As mentioned before, associated with each business processes are states which the workflow engine keeps. The problem created from interoperability in business process definition is around the ownership of these states. This is a tricky problem because we cannot assume that the remote information system is capable of keeping and perhaps more importantly returning states. In the Information Mediation workflow system we partially dealt with this problem by having the local workflow engine keep state by default, and each time a business process is invoked on a remote system, a local state is copied and sent to the remote object. We still have not discovered a practical solution in making sure that we receive back an updated copy of the state.
Another problem introduced by interoperability and remote subprocesses is exceptions handling. Even though CORBA 2.0 supports some exceptions handling, it is not sufficient in this case as components in remote subprocesses may be disconnected to the CORBA object implementation. Again, we have not yet come up with a suitable solution.
The transaction management component of the Information Mediation framework acts like a resource shared by all participants of the framework. It provides tools to store and retrieve data, information and knowledge into and from a database, as well as methods to perform content negotiation between multiple components, locally and distributely. The ability to support content negotiation is important in an information rich environment, where interactive exchange of information is often desired. Consider the following situation: two medical labs comparing lab test results, and will continue their efforts based on the results of the other lab. Traditional information systems allow them to transfer all the data at once, wait, then receive all the data back, and so on. The Information Mediation framework, with its transaction model, allows the two labs to exchange small pieces of information interactively and keep a persistent connection open until all the information exchange transactions are completed.

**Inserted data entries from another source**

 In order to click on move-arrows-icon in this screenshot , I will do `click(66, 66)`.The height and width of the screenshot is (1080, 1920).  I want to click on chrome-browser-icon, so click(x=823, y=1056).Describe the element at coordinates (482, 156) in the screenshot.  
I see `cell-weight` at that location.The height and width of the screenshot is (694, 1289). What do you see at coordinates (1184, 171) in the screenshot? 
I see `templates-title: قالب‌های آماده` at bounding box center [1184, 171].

The Information Mediation framework's implementation of transaction processing is based on TCP transport for content negotiation, and JDBC for database connectivity. We picked these two methods for different reasons. For content negotiation we desired a fast and reliable method for communication, and for database connectivity a non-system dependent tool is demanded.
The ShoHealth product is used for information management controls in the healthcare industry, especially for information transaction applications such as lab tests transactions, patient record transactions, insurance processing, disease tracking, etc. For more information, contact info@sholink.com.
Many areas still need to be addressed, such as the problems created from interoperability and use of remote process components. Other areas include security, database management and more elaborate transaction process support ([7]).